==== PASSAGE SHOWN ====
Do you have what it takes to join The Good Greatsby team?
The Good Greatsby, aka Paul Johnson, has fallen behind on maintaining his blog and is looking for a talented, hard-working intern to do all the work of maintaining this site while Paul continues to do all the work of taking credit for this site.
Are you willing to work for almost no pay? Are you willing to work for no pay? If you can manage to work for no pay, does this mean you have rich parents? If your parents are supporting you financially, is it possible they might also support Paul?
Are you an intelligent, motivated individual? If the answer is yes, why are you settling for an intern position? How smart could you be if you can’t find or create a real job?
Are you a good listener? If so, how do you do it? How do you make other people seem interesting?
Are you a creative individual? Do you have lots of good ideas? Are you willing to let Paul take credit for your good ideas? When other people compliment Paul on his good ideas that were actually your good ideas, and Paul then wags a finger in your face and makes fun of you for your lack of good ideas, are you willing to hold your tongue?
Are you familiar with your rights regarding sexual harassment? If not, there is no need to look them up. If you are familiar with your rights, please understand Paul is not asking about sexual harassment because he has any plans to be a sexual harasser, but rather because he works best in an environment where he himself is being sexually harassed. For example, your job responsibilities may include knocking pens off of desks and asking Paul to bend over and pick them up. When Paul later complains to his wife about your sexual harassment of him, and she confronts you, are you willing to deny Paul put you up to it?
==== SUPPLIED RECORDS ====
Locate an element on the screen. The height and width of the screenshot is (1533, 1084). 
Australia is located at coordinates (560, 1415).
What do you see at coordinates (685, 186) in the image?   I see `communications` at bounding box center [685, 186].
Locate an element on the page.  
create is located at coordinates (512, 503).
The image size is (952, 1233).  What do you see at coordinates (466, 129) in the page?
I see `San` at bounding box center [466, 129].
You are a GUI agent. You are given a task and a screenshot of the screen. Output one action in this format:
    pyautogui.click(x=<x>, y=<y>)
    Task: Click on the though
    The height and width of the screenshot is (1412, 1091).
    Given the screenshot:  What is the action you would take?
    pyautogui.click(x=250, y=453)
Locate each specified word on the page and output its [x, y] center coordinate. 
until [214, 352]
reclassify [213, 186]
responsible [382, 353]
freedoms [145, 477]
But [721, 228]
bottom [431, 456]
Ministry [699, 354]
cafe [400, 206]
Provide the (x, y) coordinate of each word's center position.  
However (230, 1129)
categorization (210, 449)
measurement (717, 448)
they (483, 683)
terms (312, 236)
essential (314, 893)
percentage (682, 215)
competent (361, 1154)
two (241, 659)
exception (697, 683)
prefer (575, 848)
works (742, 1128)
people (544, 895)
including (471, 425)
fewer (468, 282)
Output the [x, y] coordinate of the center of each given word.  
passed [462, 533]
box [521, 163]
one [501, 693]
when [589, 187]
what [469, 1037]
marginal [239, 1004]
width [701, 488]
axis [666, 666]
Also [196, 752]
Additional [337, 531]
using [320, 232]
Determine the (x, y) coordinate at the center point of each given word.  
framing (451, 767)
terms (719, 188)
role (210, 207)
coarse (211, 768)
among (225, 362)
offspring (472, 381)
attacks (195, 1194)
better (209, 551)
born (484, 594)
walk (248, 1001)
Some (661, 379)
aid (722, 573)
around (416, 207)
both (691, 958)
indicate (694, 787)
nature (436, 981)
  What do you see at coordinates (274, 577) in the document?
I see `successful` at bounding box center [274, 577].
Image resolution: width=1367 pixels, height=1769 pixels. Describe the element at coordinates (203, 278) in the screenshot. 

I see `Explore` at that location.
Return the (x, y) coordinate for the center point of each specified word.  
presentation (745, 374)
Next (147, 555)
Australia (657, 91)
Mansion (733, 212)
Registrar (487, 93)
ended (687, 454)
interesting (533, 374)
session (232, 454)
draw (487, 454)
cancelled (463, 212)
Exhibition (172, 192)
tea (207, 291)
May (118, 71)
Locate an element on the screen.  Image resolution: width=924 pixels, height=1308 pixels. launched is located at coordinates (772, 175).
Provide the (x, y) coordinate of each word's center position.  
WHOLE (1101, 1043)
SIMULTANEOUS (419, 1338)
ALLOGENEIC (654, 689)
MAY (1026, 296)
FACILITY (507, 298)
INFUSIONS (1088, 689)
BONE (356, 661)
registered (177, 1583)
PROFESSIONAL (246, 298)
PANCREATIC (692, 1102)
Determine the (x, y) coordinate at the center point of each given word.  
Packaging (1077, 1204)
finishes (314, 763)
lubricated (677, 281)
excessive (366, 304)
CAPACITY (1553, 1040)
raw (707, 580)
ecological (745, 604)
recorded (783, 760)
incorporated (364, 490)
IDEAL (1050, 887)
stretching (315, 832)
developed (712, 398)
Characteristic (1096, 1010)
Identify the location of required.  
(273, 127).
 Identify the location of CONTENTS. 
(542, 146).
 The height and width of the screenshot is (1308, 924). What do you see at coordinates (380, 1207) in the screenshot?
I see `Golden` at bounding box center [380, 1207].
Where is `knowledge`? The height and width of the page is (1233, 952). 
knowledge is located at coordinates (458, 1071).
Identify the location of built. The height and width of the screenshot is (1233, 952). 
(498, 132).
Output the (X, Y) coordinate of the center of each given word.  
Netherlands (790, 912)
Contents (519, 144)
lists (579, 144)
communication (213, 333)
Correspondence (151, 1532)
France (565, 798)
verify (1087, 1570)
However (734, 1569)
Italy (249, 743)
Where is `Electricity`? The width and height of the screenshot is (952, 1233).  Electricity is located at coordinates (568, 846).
====
#### INSTRUCTIONS FOR THE TASK:
Answer these questions about the Good Greatsby internship posting:
1. What real name does the posting give for The Good Greatsby?
2. What work does the posting say the intern would do while Paul takes credit for the site?
3. What example of a job responsibility does the posting give in its paragraph about sexual harassment?

#### FINAL RESULT:
1. Paul Johnson.
2. All the work of maintaining the site.
3. Knocking pens off of desks and asking Paul to bend over and pick them up.